La CIDH a accepté la plainte déposée par l’ancien président Fernando Lugo contre l’État paraguayen pour le coup d’État parlementaire dont il a été victime. Contexto s’est entretenu avec Ricardo Canese, membre paraguayen du Parlasur, qui a souligné l’importance de cette décision et a évoqué les intérêts qui se cachaient derrière ce coup d’État.

On a appris ce mardi que la Commission interaméricaine des droits humains (CIDH) de l’Organisation des États américains (OEA) a accepté une plainte contre l’État paraguayen déposée par l’ancien président du Paraguay Fernando Lugo pour le coup d’État parlementaire qu’il a subi en 2012.
Pour comprendre les implications de cette décision, Contexto a interviewé Ricardo Canese, membre du Parlement du Mercosur (Parlasur) pour le Front Guasú du Paraguay.
Pour Canese « c’est une étape extrêmement importante que la Commission interaméricaine des droits de l’homme de l’OEA ait admis la plainte contre l’État paraguayen pour la violation des droits humains dans le cas du coup d’État contre Fernando Lugo le 22 juin 2012 ».
« La CIDH ne retient pas les cas qui ne bénéficient pas d’un grand soutien, et ce qui ici est d’autant plus remarquable, c’est que Fernando Lugo représente un secteur progressiste alors que la direction de l’OEA est conservatrice. Il s’agit donc d’un grand triomphe, car on reconnaît que les droits humains de Fernando Lugo et de tout le peuple paraguayen ont pu être affectés par ce procès express au cours duquel le président a eu moins de seize heures pour se défendre, alors que pour une infraction au code de la route, dans de nombreuses cas, on a jusqu’à cinq jours de délai pour se défendre .

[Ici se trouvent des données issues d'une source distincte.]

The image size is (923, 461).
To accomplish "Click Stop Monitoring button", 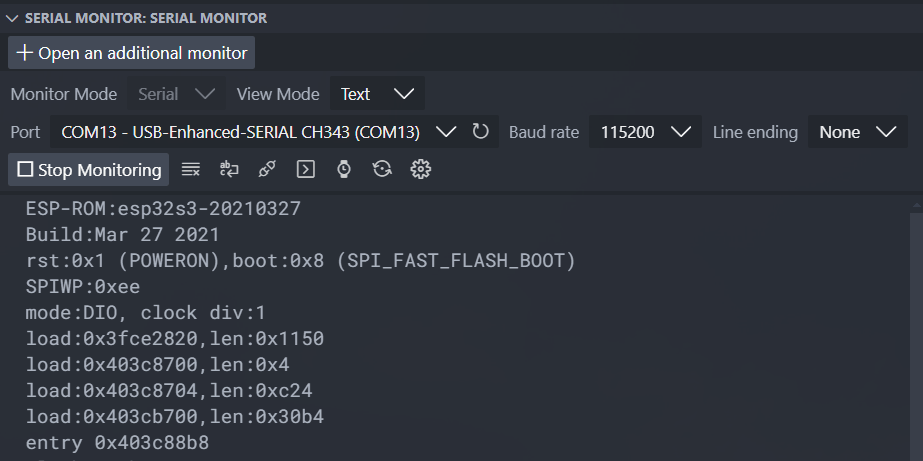I will (89, 170).
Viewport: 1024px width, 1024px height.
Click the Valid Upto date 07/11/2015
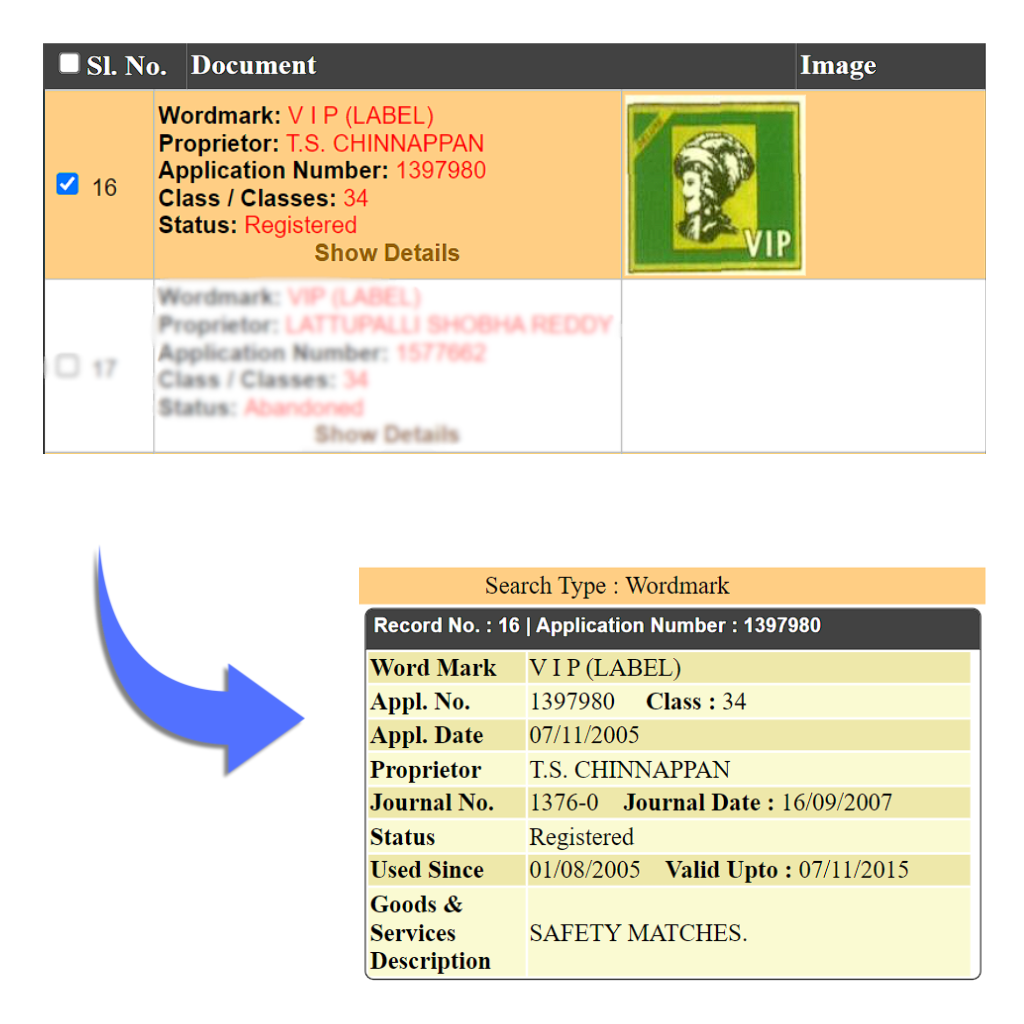853,870
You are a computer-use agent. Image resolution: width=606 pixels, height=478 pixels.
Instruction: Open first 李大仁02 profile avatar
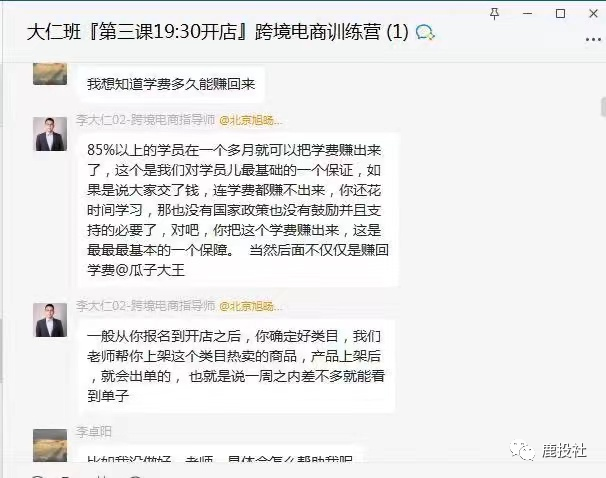pos(50,134)
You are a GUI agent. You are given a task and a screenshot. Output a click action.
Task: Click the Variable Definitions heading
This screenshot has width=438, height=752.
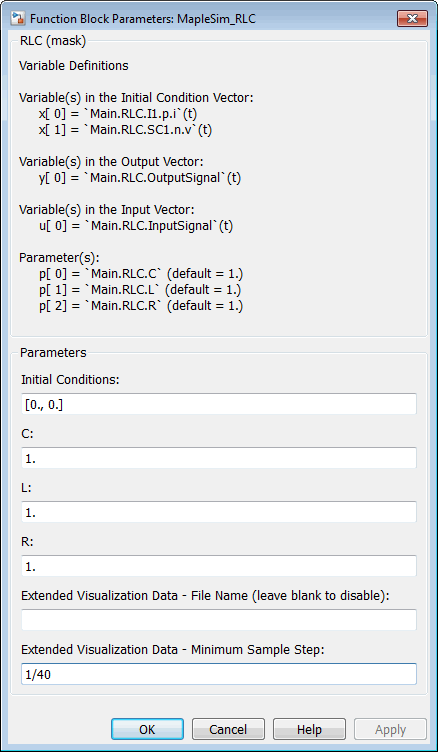tap(74, 66)
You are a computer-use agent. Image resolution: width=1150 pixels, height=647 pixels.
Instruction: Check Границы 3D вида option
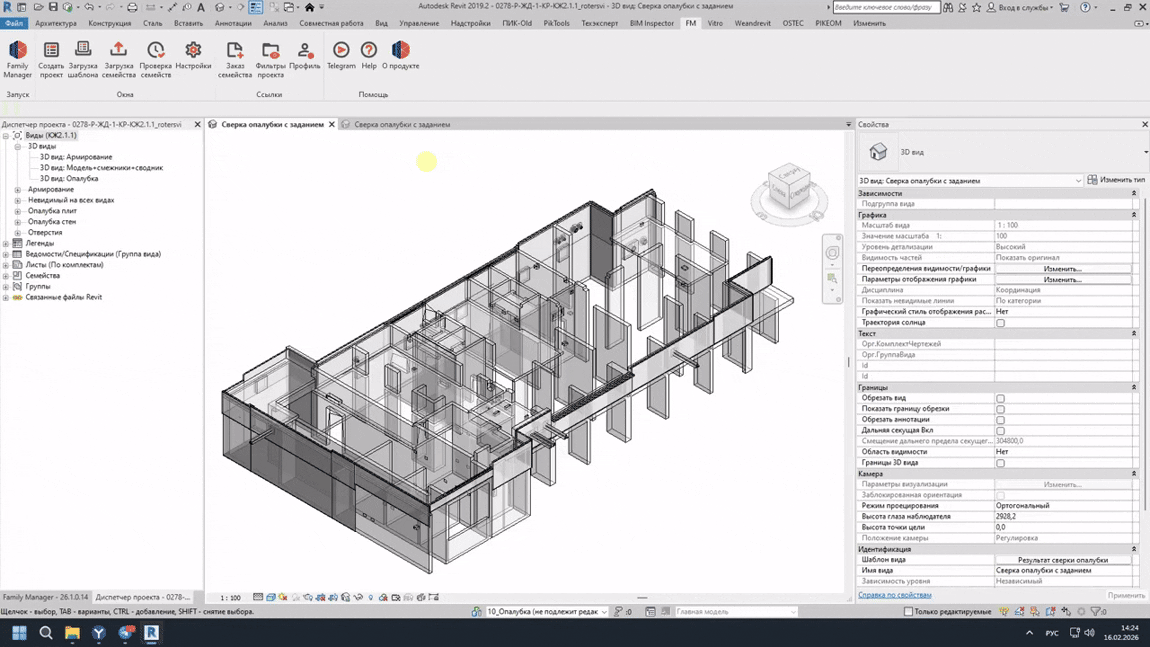pos(1000,463)
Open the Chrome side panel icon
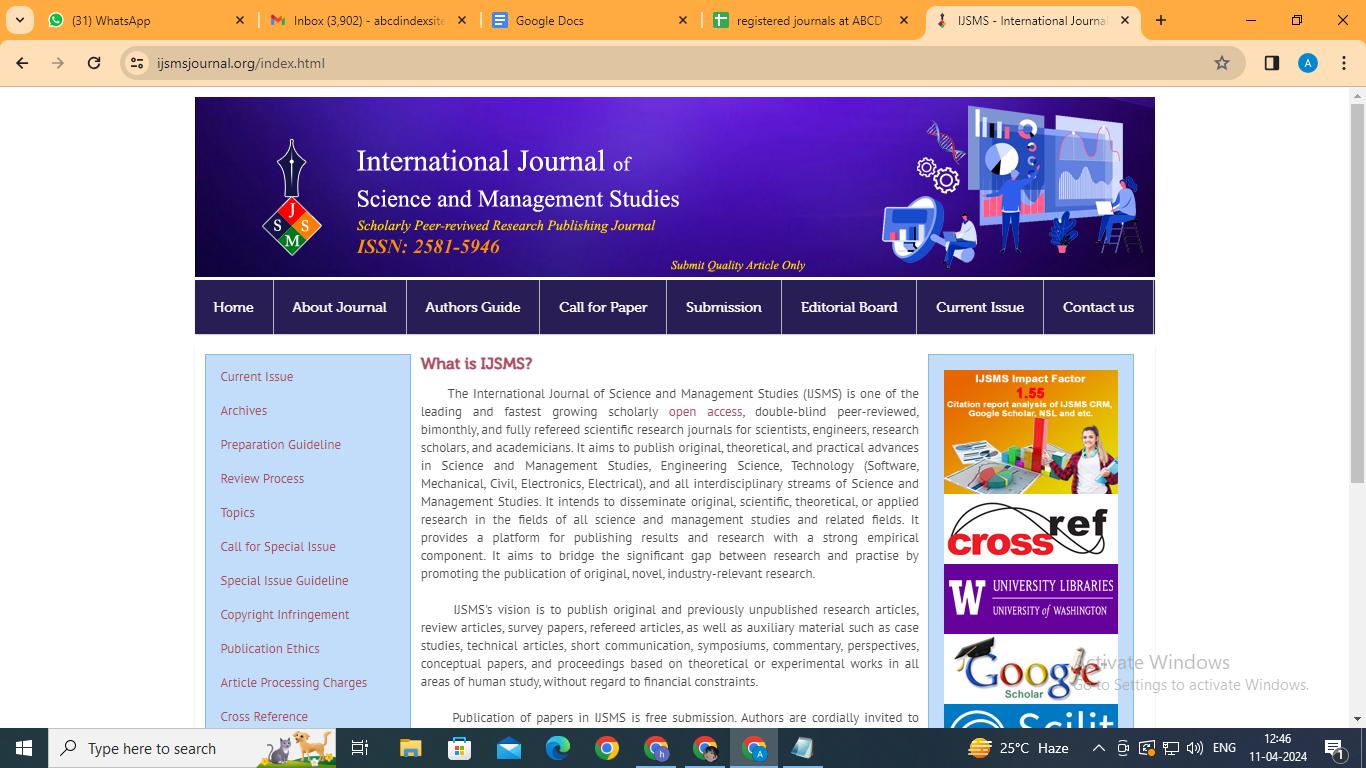 pyautogui.click(x=1272, y=63)
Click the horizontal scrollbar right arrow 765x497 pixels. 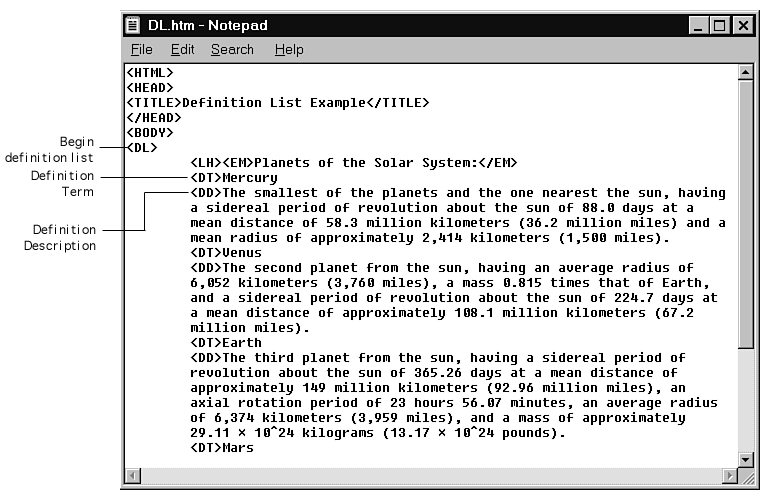click(727, 474)
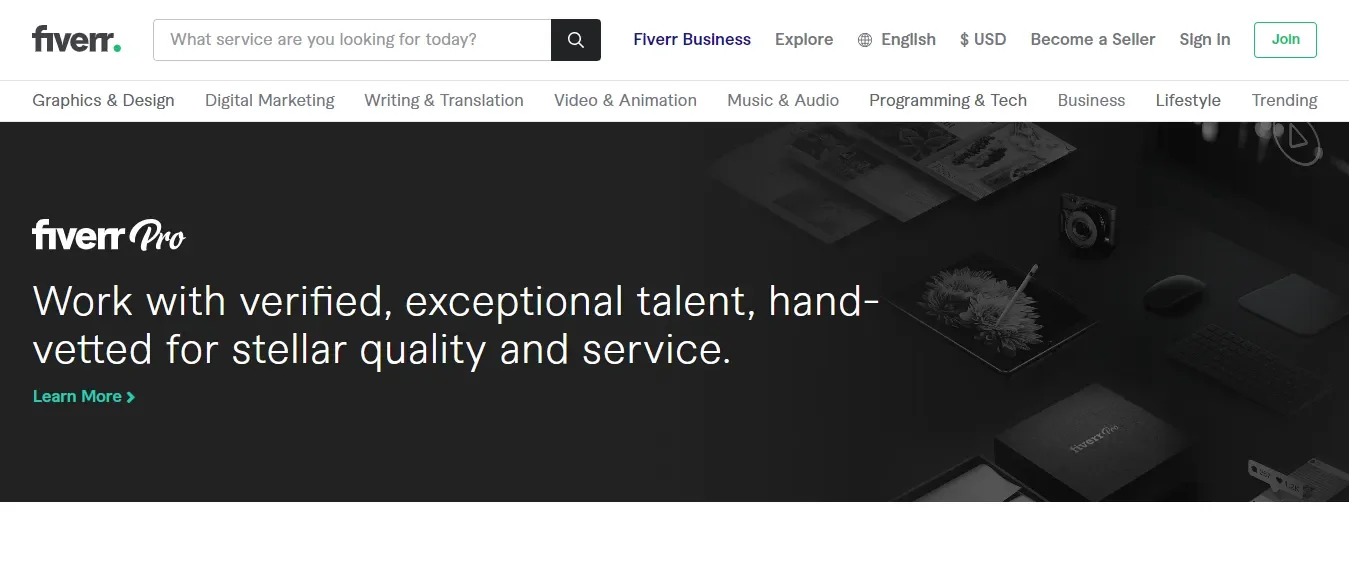Screen dimensions: 1349x572
Task: Open the Fiverr Business link
Action: (692, 40)
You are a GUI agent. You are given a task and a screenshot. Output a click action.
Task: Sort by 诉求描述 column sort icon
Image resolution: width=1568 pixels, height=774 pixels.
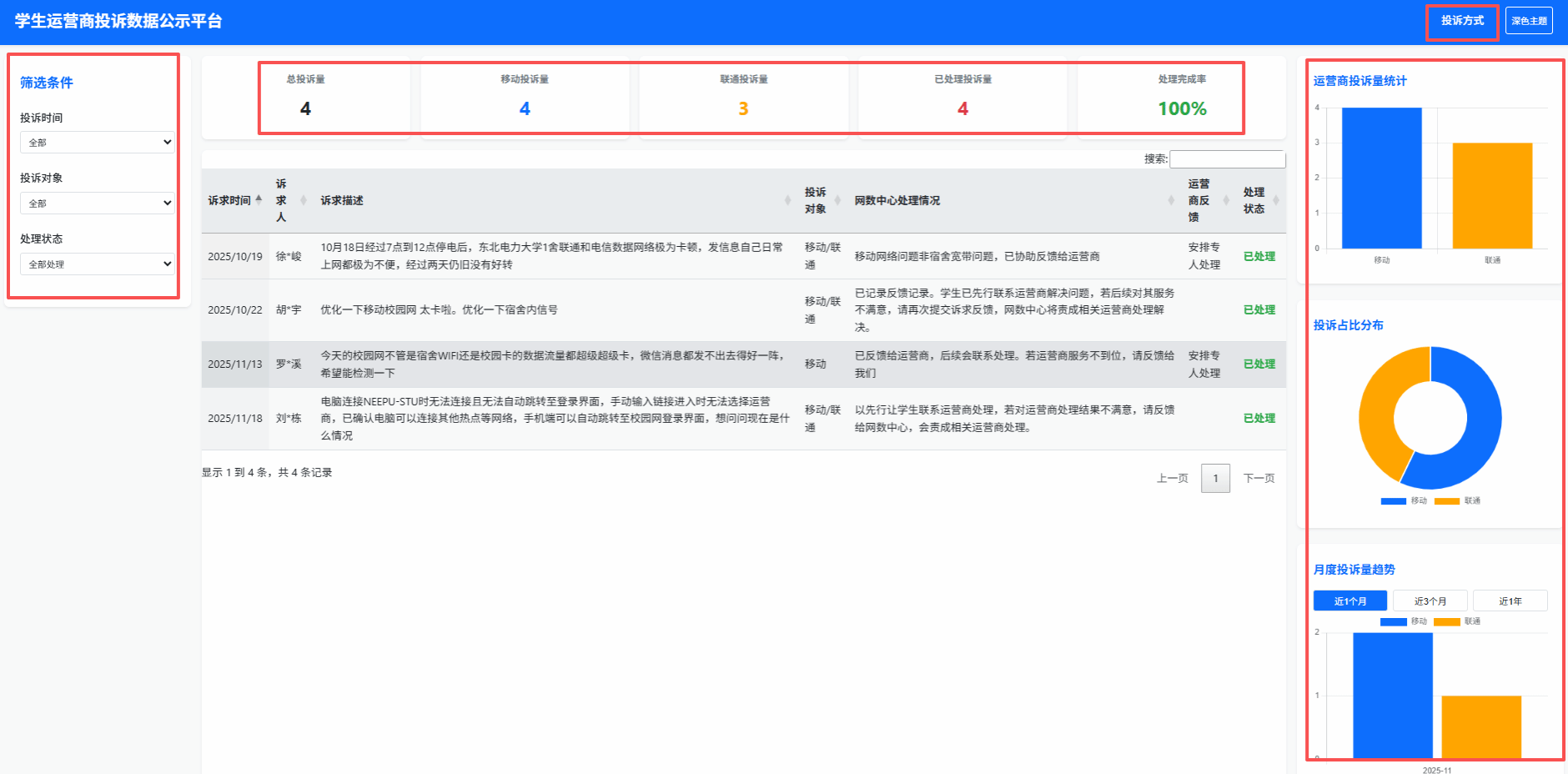(787, 200)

Canese rappelle que « le coup d’État contre Lugo était le début d’une série de coups d’État contre des gouvernements progressistes dans la région ».
« Le Paraguay était peut-être le maillon le plus faible, aussi, lorsqu’une majorité conservatrice et réactionnaire l’a emporté au Congrès paraguayen, les forces de l’empire américain, ainsi que les oligarchies du Paraguay et d’Amérique latine, ont réalisé le coup d’État parlementaire ».
« Pour les secteurs réactionnaires et conservateurs du Paraguay, il était important d’interrompre le processus progressiste mené par Fernando Lugo dont le gouvernement, encore à ce jour, est celui dont toute la population se souvient le mieux. Même les sondages effectués par la droite doivent le reconnaître. Le gouvernement de Lugo a amélioré la santé publique, l’éducation, les soins aux personnes âgées et aux secteurs les plus vulnérables et, bien sûr, la souveraineté énergétique avec l’accord historique entre Lugo et Lula sur le barrage d’Itaipu. Tout cela dérangeait l’oligarchie régionale, en particulier l’oligarchie paraguayenne et, bien sûr, l’empire lui-même. Les représentants de ces intérêts locaux et régionaux qui se voyaient écartés ont pris la décision de faire un coup d’État parlementaire sans même s’occuper de la forme, car donner seize heures à un président de la République pour se défendre est un scandale ».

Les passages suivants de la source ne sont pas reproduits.